2.1. VARYING THE INPUT SIZE

For the purpose of our analysis, we vary the input size from 192 × 192 to 299 × 299. This is done by simultaneously increasing the width and the height by 1 pixel, limiting the input to a square shape. This simplifies the analysis and preserves the aspect ratio used during training. We follow the same resizing method used during training when possible. This method first resizes the image so that the smaller dimension is equal to s = 256. Then, the method applies a random crop of size 224 × 224. We use the same steps, changing mainly the crop size, and applying a centered crop instead of a random crop. This maintains the object scale to match the training images. Centered crops are typically used in the validation phase to eliminate randomness. A crop smaller than 224 × 224 incurs a loss of information at the periphery. A crop s ′ × s ′ larger than 256 × 256 would require padding. To avoid padding artifacts, we change the first step to use s = max(s ′ , 256). The information loss in crops smaller than 224 × 224 and the increased object scale in crops larger than 256 × 256 can potentially impact the classification result of certain instances. Nevertheless, the analysis helps identify a fundamental impact of input size on CNNs, as we explain next.

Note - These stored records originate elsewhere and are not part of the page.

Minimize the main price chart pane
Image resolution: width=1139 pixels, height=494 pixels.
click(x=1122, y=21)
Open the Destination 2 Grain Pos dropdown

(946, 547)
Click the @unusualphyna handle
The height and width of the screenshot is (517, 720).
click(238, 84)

2.2. ANALYZING SENSITIVITY TO INPUT SIZE

For each input size, we compute the accuracy of the pretrained model on the ImageNet validation set after resizing the images as described above. Figure 1 depicts in blue the accuracy as a function of the input dimension. Both input dimensions are increased simultaneously. The validation accuracy generally increases with the input size in the range we considered. However, there are remarkable drops in accuracy that occur periodically at an interval of 32, immediately after reaching a peak. This suggests that the model favors spec ific input sizes that correspond to these peaks, while it struggles with inputs that are 1-pixel larger in width and in height. We next demonstrate how these peaks and drops in accuracy are a byproduct of pooling arithmetic.



Figure 1: The ImageNet top-1 accuracy of two ResNet-18 models as a function of input size. Both models are trained on 224 × 224 images. The standard CNN represents the baseline available in PyTorch. Our spatially-balanced CNN mitigates periodic size overfitting.